Aquella fue mi primera y mi última vez: él se llamaba Simón; tenía veintidós años y vivía lejos de allí. Estaba en Ahogo de paso; se dirigía a Pigón por negocios y quedó en que, a la vuelta, me buscaría para llevarme con él.
«¿Cambiar un marido por otro?», me dije; pero, a pesar de que él me gustaba, decidí no acompañarlo. Llegué a Ahogo a la carrera; entré sofocada a casa y llorando, con mi vestido desgarrado; me abracé a mi angustiada madre.
—¡Mamá, el extraño!, ¡está en el lago, se dirige a Pigón! Él me ha hecho esto —lamenté, entre fingidos sollozos.
—¡Malnacido! —Mi madre salió en busca de su marido y demás hombres, y marcharon armados para «dar caza» al violador: no habría juicio; así era la ley en mi aldea.

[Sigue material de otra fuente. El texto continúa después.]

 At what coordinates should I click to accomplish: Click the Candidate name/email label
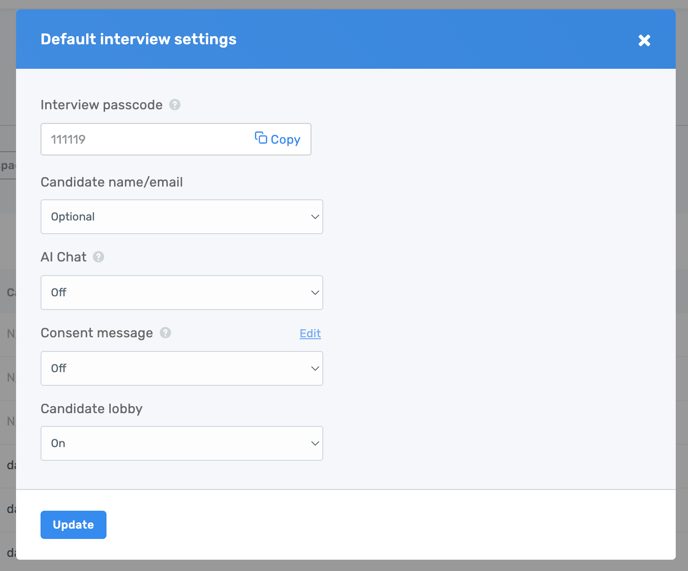coord(111,182)
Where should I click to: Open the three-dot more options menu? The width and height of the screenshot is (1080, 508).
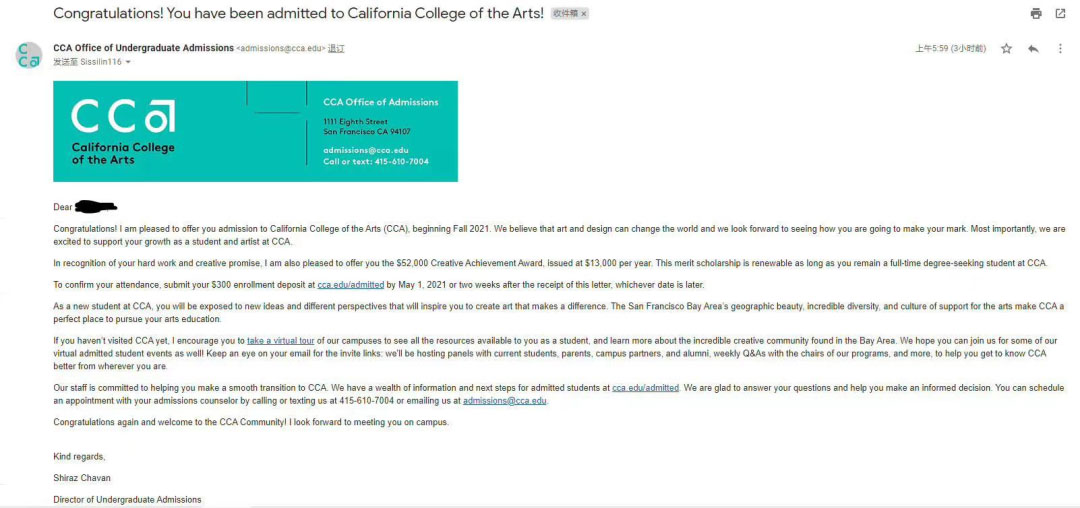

A la mañana siguiente, mi padre (junto a cinco vecinos más), llegó con un gran bulto que depositó en medio de la plaza del pueblo. Al descubrirlo, apareció el cuerpo sin vida de Simón; sus ojos (aún abiertos) carecían de brillo; aun así, me preguntaban con insistente incredulidad: «¿Por qué?». Esos ojos, que me visitan y me atormentan en mitad del sueño, son los que, desde entonces, me desvelan y me acompañan en cada amanecer.
Después de haber nacido mi hija (a la que entregaron a una buena familia), en la aldea se conoció la inocencia del desafortunado Simón. Me tomaron por loca y me ingresaron en un manicomio (del que nunca he salido), como castigo por mentirosa.
Tarde he comprendido que las malas decisiones (y más, si se toman desde el egoísmo), tienen graves consecuencias. Conseguí mis objetivos: no casarme y salir de Ahogo; pero no tuve en cuenta que las elecciones que tomé ese día arruinaron mi futuro, y lo peor: acabaron con la preciosa vida de un buen hombre.